We note that the all-to-all coupling assumption underlying many aggregation models, while useful for analytical computations, is numerically expensive: simulating one step of an aggregation model on N fully coupled particles has a cost of O(N 2). On the other hand, our analysis suggests that similar dynamics might be achieved with relatively sparse coupling, whereby each particle is coupled to only O(logN) other particles chosen at random. The cost of each step in the computation would then be of O(NlogN) while still retaining the qualitative aspects of the N 2 coupling. This observation might also prove useful when using the compromise model, or a related model, in a distributed control setting [15, 16]. For problems in which communication between agents is expensive, such as mobile robot technology that uses a wireless signal for communication, the reduction to O(logN) interactions per agent would then allow use of the compromise model in a setting where the usual O(N) cost is prohibitively expensive.

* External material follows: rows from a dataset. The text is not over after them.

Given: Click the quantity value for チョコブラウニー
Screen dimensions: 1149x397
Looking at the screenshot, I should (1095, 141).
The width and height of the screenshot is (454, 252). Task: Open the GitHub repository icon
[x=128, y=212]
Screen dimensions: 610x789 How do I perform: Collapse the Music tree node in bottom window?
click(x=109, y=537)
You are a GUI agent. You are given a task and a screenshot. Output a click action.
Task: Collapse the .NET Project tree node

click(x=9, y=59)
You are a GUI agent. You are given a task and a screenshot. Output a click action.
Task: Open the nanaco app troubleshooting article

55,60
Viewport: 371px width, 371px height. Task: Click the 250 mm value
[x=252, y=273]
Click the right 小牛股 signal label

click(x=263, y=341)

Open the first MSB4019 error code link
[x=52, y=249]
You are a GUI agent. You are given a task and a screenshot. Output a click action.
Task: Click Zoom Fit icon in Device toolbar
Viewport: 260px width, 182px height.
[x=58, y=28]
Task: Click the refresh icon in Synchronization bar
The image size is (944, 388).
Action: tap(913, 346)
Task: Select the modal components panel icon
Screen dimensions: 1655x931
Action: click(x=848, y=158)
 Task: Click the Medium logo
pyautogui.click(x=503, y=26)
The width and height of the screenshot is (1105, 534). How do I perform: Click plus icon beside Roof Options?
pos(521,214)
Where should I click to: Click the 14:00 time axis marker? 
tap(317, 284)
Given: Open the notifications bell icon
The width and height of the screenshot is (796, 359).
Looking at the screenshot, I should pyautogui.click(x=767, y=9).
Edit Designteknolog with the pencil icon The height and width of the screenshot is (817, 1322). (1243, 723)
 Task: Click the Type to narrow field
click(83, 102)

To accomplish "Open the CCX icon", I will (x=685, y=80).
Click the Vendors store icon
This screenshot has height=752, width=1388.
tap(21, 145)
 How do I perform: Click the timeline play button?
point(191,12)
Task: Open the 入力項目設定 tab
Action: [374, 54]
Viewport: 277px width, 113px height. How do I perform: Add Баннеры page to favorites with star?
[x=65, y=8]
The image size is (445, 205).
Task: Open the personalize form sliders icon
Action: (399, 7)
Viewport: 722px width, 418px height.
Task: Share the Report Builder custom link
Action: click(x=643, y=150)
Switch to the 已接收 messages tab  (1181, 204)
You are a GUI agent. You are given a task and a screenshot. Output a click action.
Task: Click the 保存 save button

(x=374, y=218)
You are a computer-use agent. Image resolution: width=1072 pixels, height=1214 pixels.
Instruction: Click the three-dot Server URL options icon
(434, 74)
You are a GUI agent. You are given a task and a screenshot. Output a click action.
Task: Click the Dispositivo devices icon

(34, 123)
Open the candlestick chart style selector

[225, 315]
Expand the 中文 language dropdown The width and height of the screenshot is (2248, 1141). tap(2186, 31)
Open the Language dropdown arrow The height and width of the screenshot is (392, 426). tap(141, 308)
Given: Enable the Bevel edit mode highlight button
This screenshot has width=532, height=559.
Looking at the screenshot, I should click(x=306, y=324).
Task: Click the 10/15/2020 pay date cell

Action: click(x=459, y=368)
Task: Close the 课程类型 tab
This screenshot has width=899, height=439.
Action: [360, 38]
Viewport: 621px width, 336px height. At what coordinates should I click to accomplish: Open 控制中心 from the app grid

Figure 4 illustrates this phenomenon for some two dimensional models in which the geometry is more complex than that of the line. As in the one dimensional case, we draw a random graph from \(\mathcal{G}(N,p)\) at initialization, then solve the two-dimensional equivalent of (1) numerically while keeping the graph fixed throughout the simulation. The sparse connectivity of the graph manifests as a ‘noisy’ version of the fully-connected configuration even though we use a fixed graph for the simulation and no noise is actually present. We conjecture that the expected value over different realizations of these sparse graphs (where the connection is viewed as a random variable) would lead to an additional diffusion process. It is also an interesting open question to study how the sparsity of connections affects the confinement properties of the potential. Numerical experiments shown in Fig. 4 indicate that confinement is preserved even for relatively small values of p. Based on the results of this paper, it is tempting to conjecture that confinement is preserved up to p=O(logN/N).

Fig. 4
figure 4

Examples of two-dimensional steady states for the system (1) with F(r)=min(ar+b,1−r), e ij drawn according to (4) and N=500. The ODE system was simulated using the forward Euler method until the equilibrium was achieved. Note that the “shadow” of the steady state is preserved even for relatively small values of N

Our current analysis readily extends to higher dimensions and to more general random graph models. In higher dimensions, ‘simplex’ configurations (cf. the top row in Fig. 4) are the natural analogue of the ‘compromise’ solution that we consider in this paper. Without the random graph structure, the stability analysis for such solutions already exists [19, 32]. Extending the present analysis to these cases would therefore only require a version of the trace method for block matrices, but in principle this extension is straightforward. Outside of this modification, the program to demonstrate stability remains the same. The assumption that all agents interact, on average, with the same number Np of other agents might be inappropriate depending on the application. The generalization of the Erdős-Rényi model \(\mathcal{G}(N,p)\) due to Chung and Lu [7, 8] overcomes this difficulty by allowing for arbitrary degree sequences. Provided the minimum degree of the graph is sufficiently large, the trace method also applies when studying the Laplacian matrix for such graphs [9]. Our results should therefore extend, in a straightforward manner, to this generalized version of the Erdős-Rényi model.